We are excited to announce the integration of GitHub with the IBM Data Science Experience to enhance the collaboration between data scientists. Now you can combine code, data and visualizations in real-time with your colleagues.
Last year we announced a strategic partnership with GitHub. GitHub boasts roughly 12 million users, including some 60,000 organizations and many data scientists. "Millions of developers use GitHub to build personal projects, support their businesses, and work together on open source technologies," said GitHub's Todd Berman, VP of Engineering. "GitHub is a powerful addition to IBM's Bluemix that builds on our strategic partnership to dramatically advance the development of next generation cloud applications for enterprise customers."
This is how GitHub works with the Data Science Experience:
1- Connect your GitHub account with DSX
In user settings, there is a new tab called 'Integrations'. Add your GitHub access token here.
2- Connect a GitHub repo to a DSX Project
In the DSX project settings, you will see a new option to connect the project with a GitHub repo. Simply copy/paste the GitHub repo URL and that's it! It's that easy! It works for Public and Private repos.

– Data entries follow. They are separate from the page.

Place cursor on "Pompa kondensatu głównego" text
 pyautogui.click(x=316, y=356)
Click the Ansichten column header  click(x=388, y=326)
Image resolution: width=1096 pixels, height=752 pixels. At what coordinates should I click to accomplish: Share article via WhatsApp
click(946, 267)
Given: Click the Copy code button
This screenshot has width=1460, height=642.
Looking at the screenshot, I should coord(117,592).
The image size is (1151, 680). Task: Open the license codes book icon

3- Publish your notebook to GitHub
From the Projects page, you can publish your notebooks to your GitHub repo. The file will be pushed to the master branch, and any existing version will be replaced. We will enhance this to provide options to create branches in the future.
4- Import notebooks from GitHub
When you create a new Jupyter notebook, you can select to start from scratch with a blank notebook, import one from a *.ipynb file, or import notebooks from a URL. Use the import from URL to import one of the thousands of cool notebooks available on GitHub!
See Publish notebooks on GitHub for more details.
Collaborative code review with GitHub integration
By pushing your Jupyter notebooks to GitHub, you will have access to collaborative code review, which is essential. After creating a branch and making one or more commits, a Pull Requests starts the conversation around the proposed changes. Additional commits are commonly added based on feedback before merging the branch.
Today, data scientists make copies of their files and scripts and try to keep track of the versions of their work manually. This can work for small projects but when you are working with several data scientists and the project becomes bigger, this will quickly turn into a problem. GitHub integration solves this problem for you.
Do you find Git too complicated?
We still have a simplified Version Control available for you. This is based on Jupyter checkpoints and it is limited to 10 versions of each notebook.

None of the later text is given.